Tax havens, inaccessible to ordinary citizens, exist primarily because the wealthy use them to hide money earned domestically and abroad. In countries with weak accountability systems, tax exemptions and breaks are routinely granted to the elite. Through their financial clout and influence over lobby groups, they ensure this cycle never ends.
Trade liberalization policies are another tool the elite exploit. For example, in Tanzania, investors from Gulf states once took advantage of tax incentives in the service sector. When those incentives expired, they simply shifted investments and began a new cycle of evasion, often with the blessing of politically connected families, including those in the highest offices. Kenya is no exception — recent media reports reveal how the country’s elite decide how much tax to pay, when to pay, or whether to pay at all.
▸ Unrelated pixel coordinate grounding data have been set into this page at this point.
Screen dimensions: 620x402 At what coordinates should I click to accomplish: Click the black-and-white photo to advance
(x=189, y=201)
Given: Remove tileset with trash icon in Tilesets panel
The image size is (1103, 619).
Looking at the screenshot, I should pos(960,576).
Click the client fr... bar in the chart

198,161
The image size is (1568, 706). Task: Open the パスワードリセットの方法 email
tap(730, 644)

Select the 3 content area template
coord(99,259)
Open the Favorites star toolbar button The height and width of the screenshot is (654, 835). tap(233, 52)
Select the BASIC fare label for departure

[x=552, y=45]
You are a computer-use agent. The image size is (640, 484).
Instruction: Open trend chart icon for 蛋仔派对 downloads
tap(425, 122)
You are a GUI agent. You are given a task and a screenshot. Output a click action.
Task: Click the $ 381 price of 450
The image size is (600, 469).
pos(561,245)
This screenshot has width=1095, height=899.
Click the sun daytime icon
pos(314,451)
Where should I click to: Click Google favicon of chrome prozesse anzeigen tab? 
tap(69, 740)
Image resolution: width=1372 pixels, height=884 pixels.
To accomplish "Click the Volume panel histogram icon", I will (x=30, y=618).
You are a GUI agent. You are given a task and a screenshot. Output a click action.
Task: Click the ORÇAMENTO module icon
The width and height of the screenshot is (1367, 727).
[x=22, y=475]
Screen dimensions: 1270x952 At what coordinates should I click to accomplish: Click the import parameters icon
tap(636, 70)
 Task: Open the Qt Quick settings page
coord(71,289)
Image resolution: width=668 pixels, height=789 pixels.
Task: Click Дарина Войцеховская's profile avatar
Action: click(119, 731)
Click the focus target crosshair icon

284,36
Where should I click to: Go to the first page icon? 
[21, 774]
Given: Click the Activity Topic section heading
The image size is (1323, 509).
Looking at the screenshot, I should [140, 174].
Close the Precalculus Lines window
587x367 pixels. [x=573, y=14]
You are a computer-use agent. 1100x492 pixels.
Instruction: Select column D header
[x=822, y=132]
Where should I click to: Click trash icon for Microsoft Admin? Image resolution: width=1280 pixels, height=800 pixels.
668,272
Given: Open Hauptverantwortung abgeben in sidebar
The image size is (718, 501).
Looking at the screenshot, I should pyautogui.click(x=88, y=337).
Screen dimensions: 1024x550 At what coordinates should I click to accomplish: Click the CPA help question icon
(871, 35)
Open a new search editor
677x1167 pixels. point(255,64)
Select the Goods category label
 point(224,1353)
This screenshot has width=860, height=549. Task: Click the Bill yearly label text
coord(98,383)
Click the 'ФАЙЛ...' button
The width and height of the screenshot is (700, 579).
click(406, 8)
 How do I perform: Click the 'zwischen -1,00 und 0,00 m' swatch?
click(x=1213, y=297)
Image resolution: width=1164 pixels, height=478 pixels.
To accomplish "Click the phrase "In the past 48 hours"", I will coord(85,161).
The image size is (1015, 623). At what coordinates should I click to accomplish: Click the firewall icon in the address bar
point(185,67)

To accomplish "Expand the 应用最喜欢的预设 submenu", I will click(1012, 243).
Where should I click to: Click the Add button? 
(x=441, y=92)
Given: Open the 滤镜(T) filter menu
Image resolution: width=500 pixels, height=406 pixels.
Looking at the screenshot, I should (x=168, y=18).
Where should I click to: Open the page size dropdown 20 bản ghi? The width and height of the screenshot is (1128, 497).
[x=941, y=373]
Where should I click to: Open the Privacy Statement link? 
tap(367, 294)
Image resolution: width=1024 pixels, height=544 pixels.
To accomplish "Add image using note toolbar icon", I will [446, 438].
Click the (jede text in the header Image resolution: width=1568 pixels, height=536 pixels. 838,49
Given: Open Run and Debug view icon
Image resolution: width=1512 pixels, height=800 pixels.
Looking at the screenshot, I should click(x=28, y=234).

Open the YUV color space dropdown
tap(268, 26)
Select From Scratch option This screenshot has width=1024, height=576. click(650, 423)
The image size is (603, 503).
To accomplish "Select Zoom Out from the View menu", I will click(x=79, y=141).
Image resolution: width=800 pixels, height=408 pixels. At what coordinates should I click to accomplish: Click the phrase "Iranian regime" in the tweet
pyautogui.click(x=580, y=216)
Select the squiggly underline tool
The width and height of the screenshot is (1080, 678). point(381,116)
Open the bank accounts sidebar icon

Those who benefit the most from public services funded by taxes — the rich and powerful — are often the ones who work hardest to avoid paying them.
This is not new. There has never been a political regime immune to the influence of the rich and powerful when it comes to taxes and public resources. Tax evasion by elites is a historical, global problem, rooted in their control of policy spaces — spaces ordinary citizens rarely occupy. As a result, it is the ordinary citizens who end up paying their dues without hesitation, while the elite act with impunity.
More than 2,500 years ago, the Greek philosopher Plato warned of this injustice. He noted that “just men will pay more and the unjust men pay less for the same amount of income.” He was describing the same social dynamic we see today — where those pretending to be just act otherwise.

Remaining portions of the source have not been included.